◆ **Document segment**:
+++
Consider a nonlinear least squares model in R, for example of the following form):
y ~ theta / ( 1 + exp( -( alpha + beta * x) ) )
(my real problem has several variables and the outer function is not logistic but a bit more involved; this one is simpler but I think if I can do this my case should follow almost immediately)
I'd like to replace the term "alpha + beta * x" with (say) a natural cubic spline.
here's some code to create some example data with a nonlinear function inside the logistic:
set.seed(438572L)
x <- seq(1,10,by=.25)
y <- 8.6/(1+exp( -(-3+x/4.4+sqrt(x*1.1)*(1.-sin(1.+x/2.9))) )) + rnorm(x, s=0.2 )
Without the need for a logistic around it, if I was in lm, I could replace a linear term with a spline term easily; so a linear model something like this:
lm( y ~ x )
then becomes
library("splines")
lm( y ~ ns( x, df = 5 ) )
generating fitted values is simple and getting predicted values with the aid of (for example) the rms package seems simple enough.
Indeed, fitting the original data with that lm-based spline fit isn't too bad, but there's a reason I need it inside the logistic function (or rather, the equivalent in my problem).
The problem with nls is I need to provide names for all the parameters (I'm quite happy with calling them say (b1, ..., b5) for one spline fit (and say c1, ... , c6 for another variable - I'll need to be able to make several of them).
Is there a reasonably neat way to generate the corresponding formula for nls so that I can replace the linear term inside the nonlinear function with a spline?
The only ways I can figure that there could be to do it are a bit awkward and clunky and don't nicely generalize without writing a whole bunch of code.
(edit for clarification) For this small problem, I can do it by hand of course - write out an expression for inner product of every variable in the matrix generated by ns, times the vector of parameters. But then I have to write the whole thing out term-by-term again for each spline in every other variable, and again every time I change the df in any of the splines, and again if I want to use cs instead of ns. And then when I want to try to do some prediction(/interpolation), we get a whole new slew of issues to be dealt with. I need to keep doing it, over and over, and potentially for a substantially larger number of knots, and over several variables, for analysis after analysis - and I wondered if there was a more neat, simple way than writing out each individual term, without having to write a great deal of code. I can see a fairly bull-at-a-gate way to do it that would involve a fair bit of code to get right, but being R, I suspect there's a much neater way (or more likely 3 or 4 neater ways) that's simply eluding me. Hence the question.
I thought I had seen someone do something like this in the past in a fairly nice way, but for the life of me I can't find it now; I've tried a bunch of times to locate it.
[More particularly, I'd generally like to be able to try the fit any of several different splines in each variable - to try a couple of possibilities - in order to see if I could find a simple model, but still one where the fit is adequate for the purpose (noise is really quite low; some bias in the fit is okay to achieve a nice smooth result, but only up to a point). It's more 'find a nice, interpretable, but adequate fitting function' than anything approaching inference and data mining isn't really an issue for this problem.]
Alternatively, if this would be much easier in say gnm or ASSIST or one of the other packages, that would be useful knowledge, but then some pointers on how to proceed on the toy problem above with them would help.
+++
◆ **Data shown**:
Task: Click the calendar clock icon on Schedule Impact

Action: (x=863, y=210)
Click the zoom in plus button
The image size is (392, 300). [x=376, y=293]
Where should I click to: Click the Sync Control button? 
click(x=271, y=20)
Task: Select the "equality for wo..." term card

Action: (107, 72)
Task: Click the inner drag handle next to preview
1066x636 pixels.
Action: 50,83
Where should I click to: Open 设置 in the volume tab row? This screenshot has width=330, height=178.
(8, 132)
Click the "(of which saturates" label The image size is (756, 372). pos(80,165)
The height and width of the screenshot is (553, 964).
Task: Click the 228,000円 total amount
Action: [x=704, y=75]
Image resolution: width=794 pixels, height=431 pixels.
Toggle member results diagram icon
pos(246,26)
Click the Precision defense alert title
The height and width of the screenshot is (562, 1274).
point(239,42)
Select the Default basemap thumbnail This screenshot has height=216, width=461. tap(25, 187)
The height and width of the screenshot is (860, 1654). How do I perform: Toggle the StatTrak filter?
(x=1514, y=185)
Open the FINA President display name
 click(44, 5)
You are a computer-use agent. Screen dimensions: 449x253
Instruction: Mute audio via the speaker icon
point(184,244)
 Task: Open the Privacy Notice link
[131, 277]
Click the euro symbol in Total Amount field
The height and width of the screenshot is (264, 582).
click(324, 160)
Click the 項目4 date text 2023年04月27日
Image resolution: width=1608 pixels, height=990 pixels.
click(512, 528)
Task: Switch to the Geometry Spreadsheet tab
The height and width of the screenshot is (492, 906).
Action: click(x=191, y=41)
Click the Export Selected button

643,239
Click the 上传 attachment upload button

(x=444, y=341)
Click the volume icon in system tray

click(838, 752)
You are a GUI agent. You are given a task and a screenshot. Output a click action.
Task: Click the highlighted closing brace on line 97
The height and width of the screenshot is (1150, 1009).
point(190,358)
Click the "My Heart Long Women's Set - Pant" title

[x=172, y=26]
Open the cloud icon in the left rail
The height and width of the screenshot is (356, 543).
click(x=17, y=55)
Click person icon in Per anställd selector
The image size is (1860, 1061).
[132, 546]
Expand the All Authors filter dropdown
+++
◆ **Goal**: Rewrite the nonlinear least squares question from "here's some code" to "in my problem).", putting "sigmoid" wherever "logistic" appears.

◆ **Exercise solution**:
here's some code to create some example data with a nonlinear function inside the sigmoid:
set.seed(438572L)
x <- seq(1,10,by=.25)
y <- 8.6/(1+exp( -(-3+x/4.4+sqrt(x*1.1)*(1.-sin(1.+x/2.9))) )) + rnorm(x, s=0.2 )
Without the need for a sigmoid around it, if I was in lm, I could replace a linear term with a spline term easily; so a linear model something like this:
lm( y ~ x )
then becomes
library("splines")
lm( y ~ ns( x, df = 5 ) )
generating fitted values is simple and getting predicted values with the aid of (for example) the rms package seems simple enough.
Indeed, fitting the original data with that lm-based spline fit isn't too bad, but there's a reason I need it inside the sigmoid function (or rather, the equivalent in my problem).